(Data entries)
◆ ◆ ◆ ◆ ◆
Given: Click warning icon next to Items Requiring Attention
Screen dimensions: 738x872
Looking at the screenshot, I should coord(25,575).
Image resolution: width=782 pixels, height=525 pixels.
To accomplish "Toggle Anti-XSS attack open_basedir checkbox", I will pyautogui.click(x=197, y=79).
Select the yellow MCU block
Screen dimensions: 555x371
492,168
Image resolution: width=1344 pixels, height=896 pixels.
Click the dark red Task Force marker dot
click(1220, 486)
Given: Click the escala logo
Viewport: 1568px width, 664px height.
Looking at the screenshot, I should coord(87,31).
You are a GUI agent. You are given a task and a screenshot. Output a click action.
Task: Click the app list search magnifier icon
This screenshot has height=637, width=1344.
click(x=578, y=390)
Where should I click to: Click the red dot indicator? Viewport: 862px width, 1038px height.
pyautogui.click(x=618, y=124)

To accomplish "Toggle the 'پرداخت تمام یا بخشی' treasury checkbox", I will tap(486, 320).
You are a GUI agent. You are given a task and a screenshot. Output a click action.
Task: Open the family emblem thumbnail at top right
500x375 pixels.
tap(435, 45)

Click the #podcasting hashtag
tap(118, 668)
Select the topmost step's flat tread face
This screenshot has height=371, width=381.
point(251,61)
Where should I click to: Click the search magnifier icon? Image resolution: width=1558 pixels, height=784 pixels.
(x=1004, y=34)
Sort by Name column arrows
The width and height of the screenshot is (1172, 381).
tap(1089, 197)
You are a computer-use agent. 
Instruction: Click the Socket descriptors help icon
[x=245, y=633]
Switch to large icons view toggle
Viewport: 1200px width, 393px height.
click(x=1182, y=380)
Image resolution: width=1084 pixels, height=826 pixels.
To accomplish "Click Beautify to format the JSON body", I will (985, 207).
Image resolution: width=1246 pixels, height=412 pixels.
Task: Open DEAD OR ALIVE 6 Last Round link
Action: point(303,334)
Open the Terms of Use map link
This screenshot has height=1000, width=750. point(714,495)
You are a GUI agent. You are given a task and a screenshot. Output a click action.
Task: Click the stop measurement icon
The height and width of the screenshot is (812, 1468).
◆ ◆ ◆ ◆ ◆
Write out all of the records exactly as they stand above.

Given: Click warning icon next to Items Requiring Attention
Screen dimensions: 738x872
Looking at the screenshot, I should coord(25,575).
Image resolution: width=782 pixels, height=525 pixels.
To accomplish "Toggle Anti-XSS attack open_basedir checkbox", I will pyautogui.click(x=197, y=79).
Select the yellow MCU block
Screen dimensions: 555x371
492,168
Image resolution: width=1344 pixels, height=896 pixels.
Click the dark red Task Force marker dot
click(1220, 486)
Given: Click the escala logo
Viewport: 1568px width, 664px height.
Looking at the screenshot, I should coord(87,31).
You are a GUI agent. You are given a task and a screenshot. Output a click action.
Task: Click the app list search magnifier icon
This screenshot has height=637, width=1344.
click(x=578, y=390)
Where should I click to: Click the red dot indicator? Viewport: 862px width, 1038px height.
pyautogui.click(x=618, y=124)

To accomplish "Toggle the 'پرداخت تمام یا بخشی' treasury checkbox", I will tap(486, 320).
You are a GUI agent. You are given a task and a screenshot. Output a click action.
Task: Open the family emblem thumbnail at top right
500x375 pixels.
tap(435, 45)

Click the #podcasting hashtag
tap(118, 668)
Select the topmost step's flat tread face
This screenshot has height=371, width=381.
point(251,61)
Where should I click to: Click the search magnifier icon? Image resolution: width=1558 pixels, height=784 pixels.
(x=1004, y=34)
Sort by Name column arrows
The width and height of the screenshot is (1172, 381).
tap(1089, 197)
You are a computer-use agent. 
Instruction: Click the Socket descriptors help icon
[x=245, y=633]
Switch to large icons view toggle
Viewport: 1200px width, 393px height.
click(x=1182, y=380)
Image resolution: width=1084 pixels, height=826 pixels.
To accomplish "Click Beautify to format the JSON body", I will (985, 207).
Image resolution: width=1246 pixels, height=412 pixels.
Task: Open DEAD OR ALIVE 6 Last Round link
Action: point(303,334)
Open the Terms of Use map link
This screenshot has height=1000, width=750. point(714,495)
You are a GUI agent. You are given a task and a screenshot. Output a click action.
Task: Click the stop measurement icon
The height and width of the screenshot is (812, 1468).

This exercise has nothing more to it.